A third-year MD/PhD graduate student from The University of Texas at San Antonio (UT San Antonio), Christopher Mullally, recently received funding from the National Institutes of Health National Cancer Institute for a project examining how the body regulates internal sources of mutation and how breakdowns in that regulation may contribute to cancer development.
While it has long been understood that cancer is driven by mutations, a great deal of the research has focused on external factors like carcinogens from tobacco smoke. Mullally’s research aims to broaden this perspective by focusing on internal drivers of mutation.
Mullally, who studies under the mentorship of Reuben S. Harris, PhD, Howard Hughes Medical Institute investigator, and professor and chair of the Department of Biochemistry and Structural Biology, scored within the top 1 percentile for his research proposal.
Discovery that reshaped cancer research
About 25 years ago, Harris discovered that the body expresses a family of enzymes called APOBEC3 that mutate DNA.
“Many of these enzymes have specific viruses that they target, which are encoded in DNA and RNA,” said Mullally.
During normal functioning, when a cell is infected, it expresses one of these restriction factors, which mutates the virus to prevent its ability to spread. Harris’ lab was the first to report that mutations from this family of enzymes play an important role in cancer. The APOBEC3 mutational signature is found in 70% of cancers and 50% of all tumors.
How cancer creates an escape route
Follow-up studies from the Harris Lab and others have shown that APOBEC3 can drive tumor formation, while other work shows the enzymes can be switched on or off, depending on the need.
When a cancer treatment is introduced, for example, it can kill off many of the cancerous cells. However, the ones that survive often upregulate the expression of APOBEC3 enzymes and increase their mutational burden.
From this observation, a prominent hypothesis in the field is that cancer cells can use these enzymes to push their own evolution to escape drug therapy.
“This [APOBEC3 enzymes] is going to be a factor in different degrees, but it is showing up again and again as a strategy employed by different cancers,” Mullally said.
Searching for the “switches”
Since normal tissue can express these enzymes without becoming cancerous, Mullally said it suggests a hidden level of regulation, something that keeps the mutations in check that cancer learns to bypass.
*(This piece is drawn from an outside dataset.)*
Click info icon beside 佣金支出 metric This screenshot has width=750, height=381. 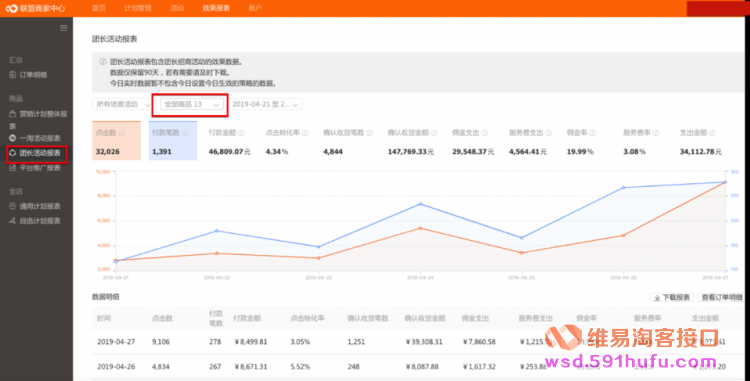click(x=485, y=133)
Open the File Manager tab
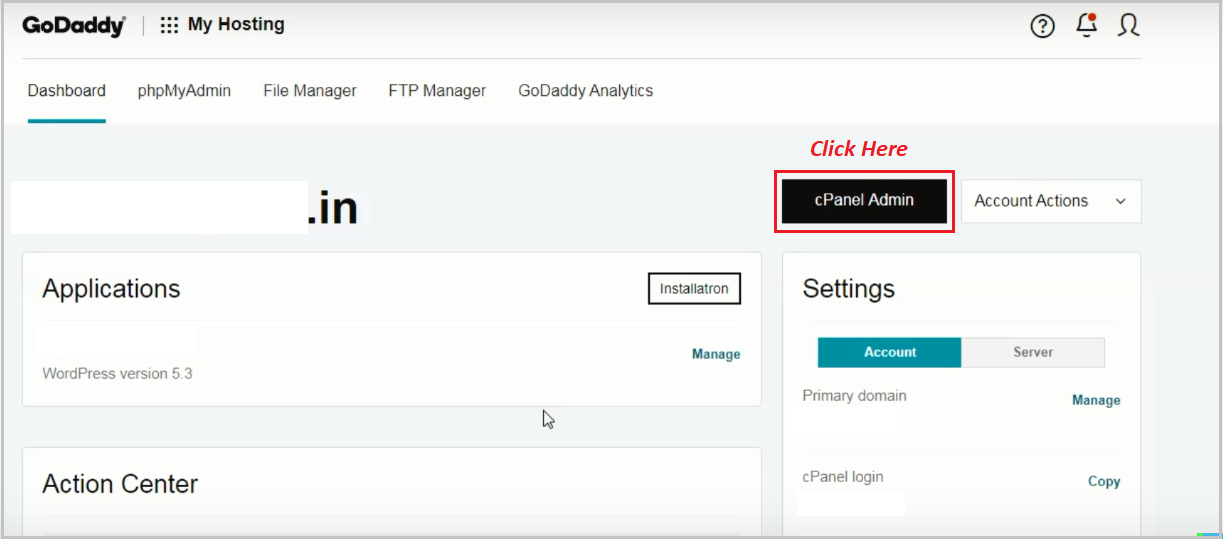 pos(310,91)

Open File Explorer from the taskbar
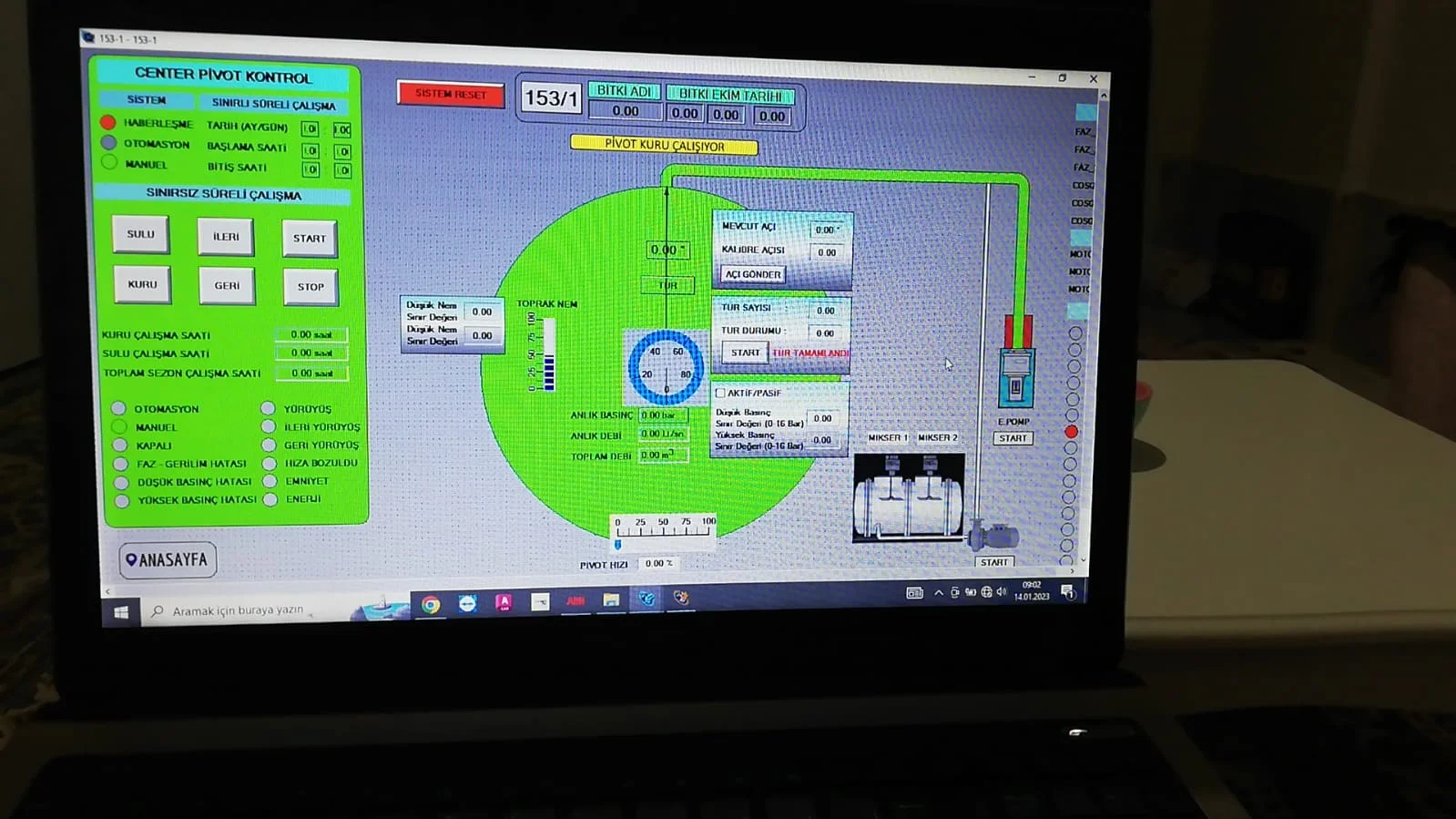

He and his collaborators will investigate how these mutagenic proteins are regulated normally and how they can start damaging healthy cells.
While a great deal of the research is on APOBEC3A, Mullally focuses on the unique aspects of APOBEC3B. APOBEC3B is different from other APOBEC enzymes. It is highly expressed in cancer systems and is located in the nucleus of cells, while other APOBEC enzymes are found in the cytoplasm, the area of the cell outside of the nucleus.
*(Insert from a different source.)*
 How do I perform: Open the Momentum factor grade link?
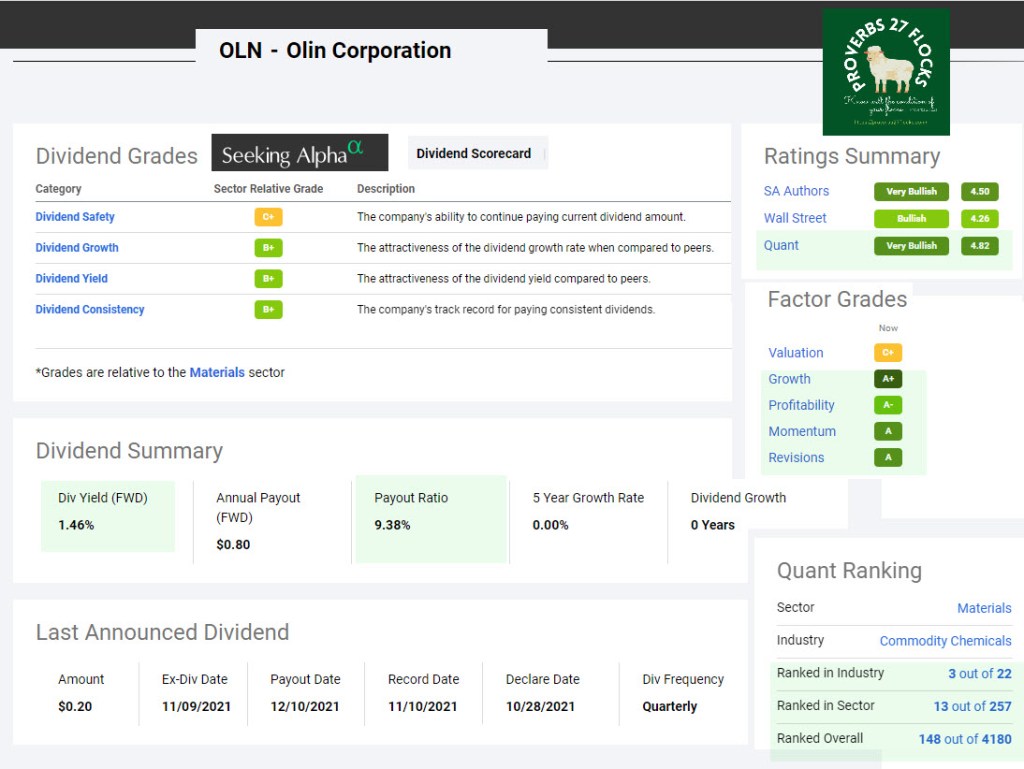click(802, 431)
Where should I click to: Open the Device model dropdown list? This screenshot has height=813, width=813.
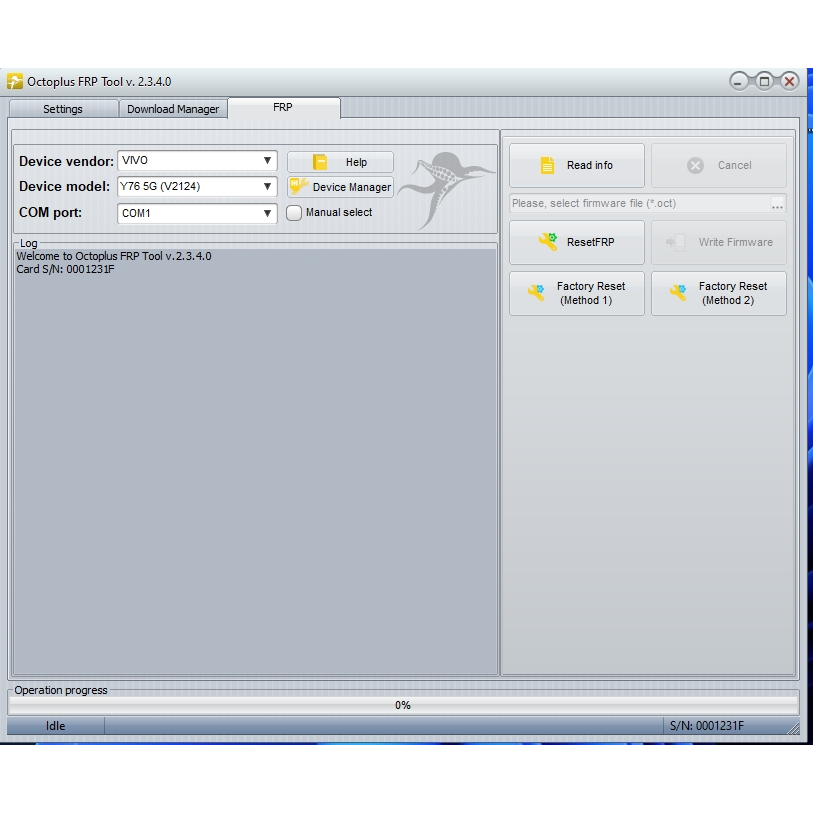click(x=267, y=187)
Despite being made in large amounts and being close to cellular DNA, APOBEC3B’s presence does not always mean more mutations.
“There must be a switch, a factor that determines whether or not there will be a mutagenic signature,” Mullally said.
Shift in focus
Mullally was originally going to conduct his major research on APOBEC3A but changed his focus after discussing data generated by a fellow student on APOBEC3B.
“Together we came up with a hypothesis that there must be a regulator,” he said.
Mullally said Harris encourages his students to pursue bold research in what he calls “Saturday experiments.”
“We tested it one weekend and it worked astoundingly well. We got a phenotype that we wanted to study further,” Mullally said.
National Cancer Institute training research grants can be incredibly competitive, and Mullally said he tried to showcase the collaboration and breadth of expertise of his team, which includes cellular, biochemistry, computational and in vivo animal models experts.
“I knew I would need help, and I’m learning about all these different kinds of research. I have had great mentors and support along the way,” he said.
Path of a future scientist
Mullally grew up in Boston and knew from a young age that he was interested in science and medicine. He recalls that when he was eight years old, he had a fill-in-the-blank children’s book in which he wrote that when he grew up, he wanted to be a scientist.
“I don’t even know if I spelled it right or if I knew what a scientist did. But that book is going to be with me when I present my dissertation,” he said with a laugh.
In high school, he became even more focused on medicine and biomedical research.
“I was developing a passion for service and a desire to directly meet people’s needs and problems through compassionate care. The MD/PhD track merges those two. These two motivations came together hand in hand over time,” he said.
Why UT San Antonio
Mullally said he was drawn to UT San Antonio Health Science Center because of its exceptional programs and world-renowned researchers.
“I realized there were so many opportunities here and I could have a great start to a scientific career,” he said.
Mullally said he especially enjoys the creative aspects of research.
“One of the most gratifying things to me is having an idea, thinking about the problems, learning new things and then applying that knowledge. It’s a wonderfully creative and collaborative process. The altruistic aspect is important, and I feel that in my heart, but I also really enjoy the process,” he said.
After graduation, Mullally said he hopes to continue his education with a residency/fellowship program focused on oncology.